Hermanus Theodorus KRIEL 3/12/2020

Parole Hearing

Under section 21(2) of the Parole Act 2002

Hermanus Theodorus KRIEL

Hearing: 3 December 2020

at Rolleston Prison

Members of the Board: Sir Ron Young – Chairperson

Ass. Prof. P Brinded

Dr G Coyle

Counsel:                                           Mr P Shamy

Support Persons: (withheld)


  1. Mr Kriel who is 26 years was sentenced to life imprisonment for murder in 2010. He was also convicted of indecent assault.
  2. We last saw him in May 2020.  Prior to the May 2020 hearing we had seen the victim’s family.  They believed that there was a sexual element to Mr Kriel's murder.  We discussed that with Mr Kriel.
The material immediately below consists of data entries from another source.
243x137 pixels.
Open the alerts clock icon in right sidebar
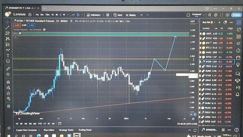click(238, 29)
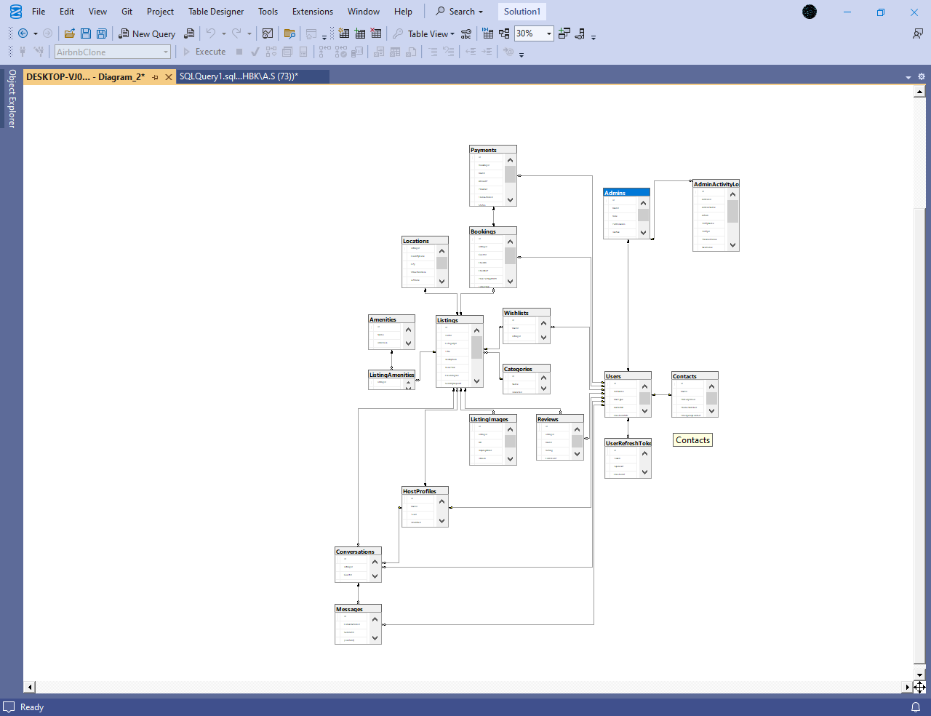Click the Save All icon
The width and height of the screenshot is (931, 716).
[x=102, y=33]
He said there was no sexual aspect to the murder.  The victim’s family had told us that they had information relevant to their belief of a sexual element to the offending.  We asked they  provide the information  to the Board . We made it plain that ultimately we would provide that information to Mr Kriel .
  3. We have seen the victim’s  family again more recently.  They have now provided us with  an amount of material relating to Mr Kriel and his background.  We have recently provided that information to Mr Kriel and his counsel.
  4. Today, with the agreement of Mr Kriel’s lawyer, Mr Kriel and his family, we have  adjourned the hearing until the May hearing of the extended Board.  The basis for the adjournment is firstly to give Mr Kriel's  counsel and Mr Kriel the opportunity of reviewing the material provided to us by the victim's family.  Secondly  for us to refer the information provided by the victim's family to  Correction’s psychologists so that they can review the information and  make an assessment as to how that may or may not influence their risk assessment and therefore treatment need and ultimately reintegration with respect Mr Kriel.
  5. We will therefore see him again, as we have indicated, in late May with the hope that an updated psychological report can be provided and secondly, we can have  information from Mr Kriel’s counsel as to what, if any, of the material provided to us by the victim's family he accepts and what he does not accept.  We may then need to decide how, if at all, there needs to be a resolution of the accuracy of the material provided to us.